**TASK DETAILS**
From the entries below, reproduce exactly the line containing "Viewport: 1080px width, 1046px height.", the line containing "Select ShipRegion in", and every line in between, with nothing added.
Content starts
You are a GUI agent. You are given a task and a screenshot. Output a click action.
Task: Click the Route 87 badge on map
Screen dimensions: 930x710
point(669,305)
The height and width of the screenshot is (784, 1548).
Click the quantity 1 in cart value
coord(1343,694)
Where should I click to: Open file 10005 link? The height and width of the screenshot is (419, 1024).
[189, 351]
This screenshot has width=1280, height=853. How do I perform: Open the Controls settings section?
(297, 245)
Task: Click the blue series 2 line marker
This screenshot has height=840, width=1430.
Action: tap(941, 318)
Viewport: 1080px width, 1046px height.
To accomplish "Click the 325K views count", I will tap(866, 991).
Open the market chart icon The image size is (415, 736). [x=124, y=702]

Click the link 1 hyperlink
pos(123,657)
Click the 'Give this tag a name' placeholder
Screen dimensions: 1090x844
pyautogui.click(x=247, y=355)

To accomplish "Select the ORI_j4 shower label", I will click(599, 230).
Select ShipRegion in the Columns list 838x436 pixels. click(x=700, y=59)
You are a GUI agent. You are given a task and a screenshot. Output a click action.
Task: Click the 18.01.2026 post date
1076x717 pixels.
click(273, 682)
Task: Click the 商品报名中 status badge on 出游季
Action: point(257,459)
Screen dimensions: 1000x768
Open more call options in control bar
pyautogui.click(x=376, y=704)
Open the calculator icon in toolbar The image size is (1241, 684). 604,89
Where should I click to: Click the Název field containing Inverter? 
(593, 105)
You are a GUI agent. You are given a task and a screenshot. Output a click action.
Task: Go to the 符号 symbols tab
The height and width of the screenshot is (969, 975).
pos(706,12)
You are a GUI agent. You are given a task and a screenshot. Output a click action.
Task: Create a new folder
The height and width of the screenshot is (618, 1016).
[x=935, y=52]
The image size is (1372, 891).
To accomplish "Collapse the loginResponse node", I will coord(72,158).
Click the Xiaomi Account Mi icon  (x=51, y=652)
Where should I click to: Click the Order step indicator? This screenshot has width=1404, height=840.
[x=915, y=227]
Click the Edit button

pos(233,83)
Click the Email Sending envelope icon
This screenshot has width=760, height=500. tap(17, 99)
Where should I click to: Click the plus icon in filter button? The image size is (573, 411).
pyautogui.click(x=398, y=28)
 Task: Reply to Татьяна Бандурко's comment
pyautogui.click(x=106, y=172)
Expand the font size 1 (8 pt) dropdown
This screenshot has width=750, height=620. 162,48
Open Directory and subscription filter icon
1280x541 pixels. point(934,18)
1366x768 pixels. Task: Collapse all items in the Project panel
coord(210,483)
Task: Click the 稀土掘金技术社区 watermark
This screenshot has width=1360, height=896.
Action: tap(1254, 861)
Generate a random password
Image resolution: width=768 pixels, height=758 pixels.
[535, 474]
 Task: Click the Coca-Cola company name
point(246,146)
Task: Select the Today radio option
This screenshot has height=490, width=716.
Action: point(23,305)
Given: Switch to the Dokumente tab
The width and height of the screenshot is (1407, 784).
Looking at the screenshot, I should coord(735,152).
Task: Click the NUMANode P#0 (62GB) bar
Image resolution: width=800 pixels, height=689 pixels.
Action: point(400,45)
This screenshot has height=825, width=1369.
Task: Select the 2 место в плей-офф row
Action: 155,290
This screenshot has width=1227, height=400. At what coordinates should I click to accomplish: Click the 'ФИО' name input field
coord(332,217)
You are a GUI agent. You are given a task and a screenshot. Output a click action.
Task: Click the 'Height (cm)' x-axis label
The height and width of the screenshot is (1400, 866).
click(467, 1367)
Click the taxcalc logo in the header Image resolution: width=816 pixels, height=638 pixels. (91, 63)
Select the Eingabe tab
Content ends
**PROBLEM SOLUTION**
Viewport: 1080px width, 1046px height.
To accomplish "Click the 325K views count", I will tap(866, 991).
Open the market chart icon The image size is (415, 736). [x=124, y=702]

Click the link 1 hyperlink
pos(123,657)
Click the 'Give this tag a name' placeholder
Screen dimensions: 1090x844
pyautogui.click(x=247, y=355)

To accomplish "Select the ORI_j4 shower label", I will click(599, 230).
Select ShipRegion in the Columns list 838x436 pixels. click(x=700, y=59)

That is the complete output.